→ EXTRACT PROVIDED
Start of Block

Heart attack deaths down sharply
Increased use of angioplasty and the introduction of new drugs over the last seven years have nearly halved the number of hospitalized heart attack victims who die or suffer severe heart failure, an international team of researchers reports today.
The study found “remarkable improvements” in the care of heart attack victims in all 14 countries studied, said Dr. Gregg C. Fonarow of UCLA’s David Geffen School of Medicine, who was not involved in the research.
“It is not simple to manage these patients. Many therapies need to be applied very rapidly,” he said. This study shows that individual drugs and treatments that have been validated in clinical trials can be combined in the real world to produce “very meaningful benefits.”
Added Dr. Keith A.A. Fox of the University of Edinburgh in Scotland, who led the study, published in the Journal of the American Medical Assn.: “Our study supports the fact that hospitals are using new treatments effectively.”
For every 1,000 patients hospitalized with heart conditions, he said, there were 39 fewer deaths and 90 fewer patients with new heart failures compared with seven years ago. In the United States, with as many as 5 million such patients each year, that would translate to nearly 200,000 fewer deaths if all hospitals were following the treatment guidelines.

End of Block

→ TASK INSTRUCTIONS
a – For each statement, say yes or no depending on whether it agrees with the article on heart attack deaths, and quote the exact words of the article that decide it.
(i) The study looked at heart attack care in 14 countries.
(ii) Dr. Gregg C. Fonarow led the study.
(iii) The study was published in the Journal of the American Medical Assn.
b – According to the article on heart attack deaths, how many fewer deaths were there for every 1,000 patients hospitalized with heart conditions, compared with seven years ago?
c – Copy the stretch of the article on heart attack deaths from "Heart attack deaths" through "researchers reports today.".
The items that come after this point are separate material and have no connection to the article on heart attack deaths.

→ DATA FOR REVIEW
Start of Block

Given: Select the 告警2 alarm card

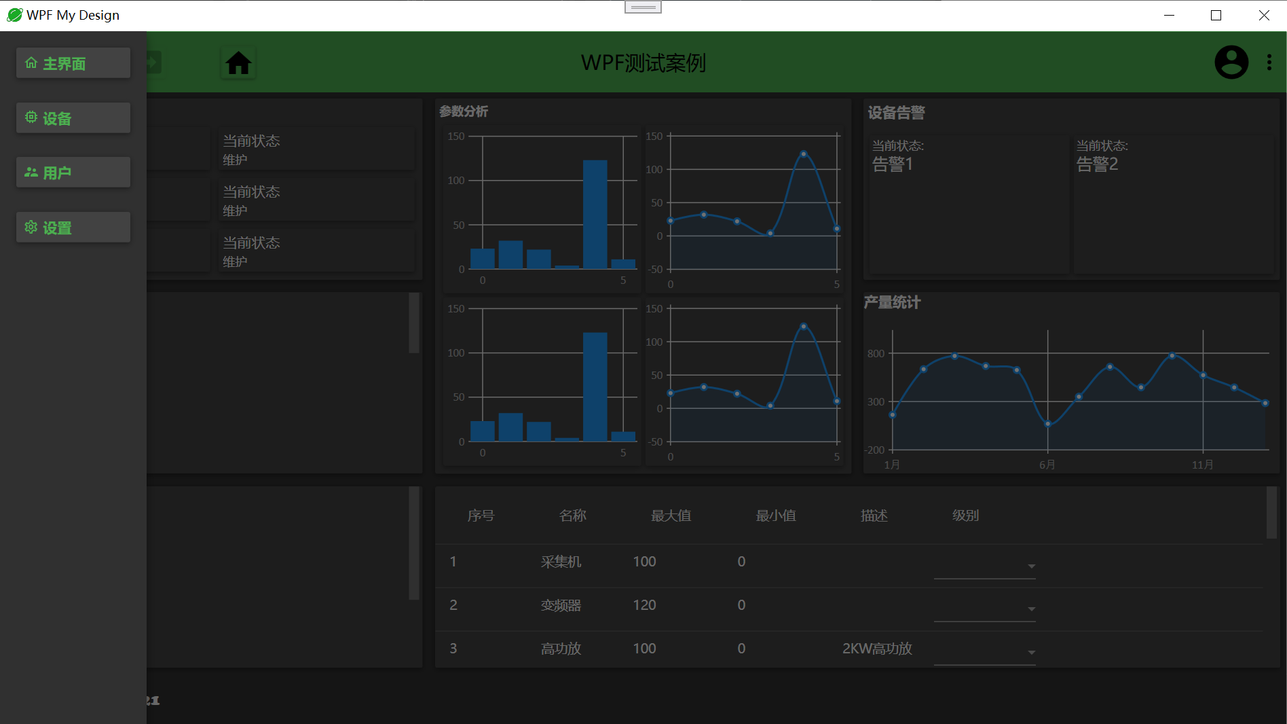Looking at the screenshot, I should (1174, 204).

End of Block
Start of Block

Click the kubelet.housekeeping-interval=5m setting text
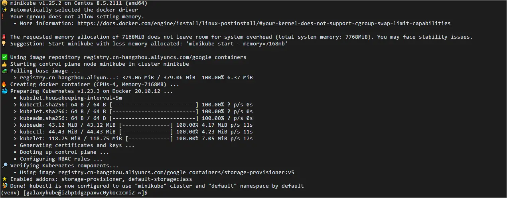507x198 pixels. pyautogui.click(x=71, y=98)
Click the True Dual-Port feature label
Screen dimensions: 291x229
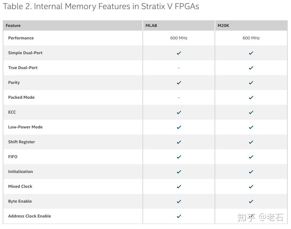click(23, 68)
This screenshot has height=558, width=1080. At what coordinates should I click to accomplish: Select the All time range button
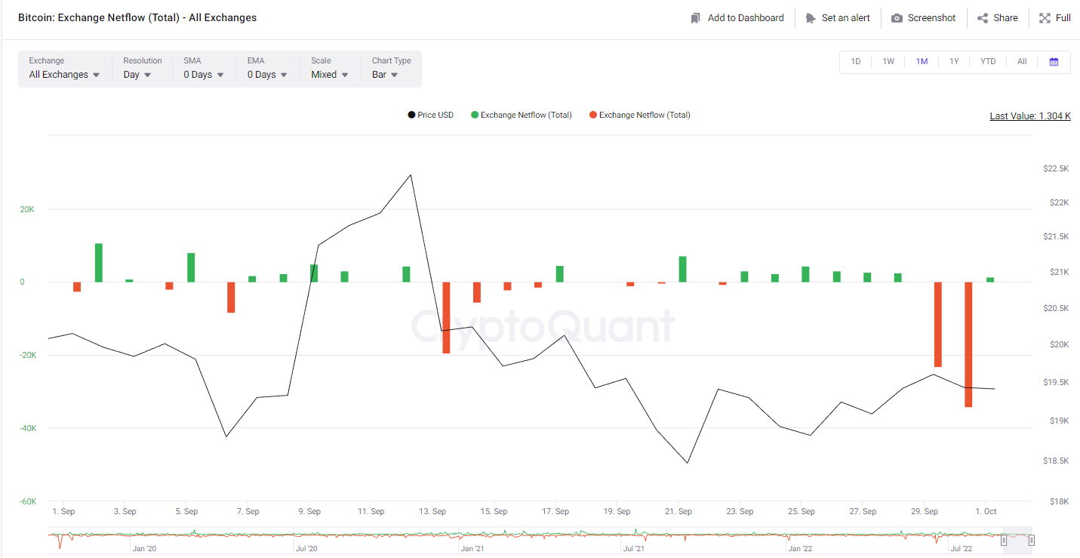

End of Block

→ SOLUTIONS TO EACH TASK
a –
(i) Yes: "in all 14 countries studied"
(ii) No: "who was not involved in the research"
(iii) Yes: "published in the Journal of the American Medical Assn."

b – There were 39 fewer deaths.

c –
Heart attack deaths down sharply
Increased use of angioplasty and the introduction of new drugs over the last seven years have nearly halved the number of hospitalized heart attack victims who die or suffer severe heart failure, an international team of researchers reports today.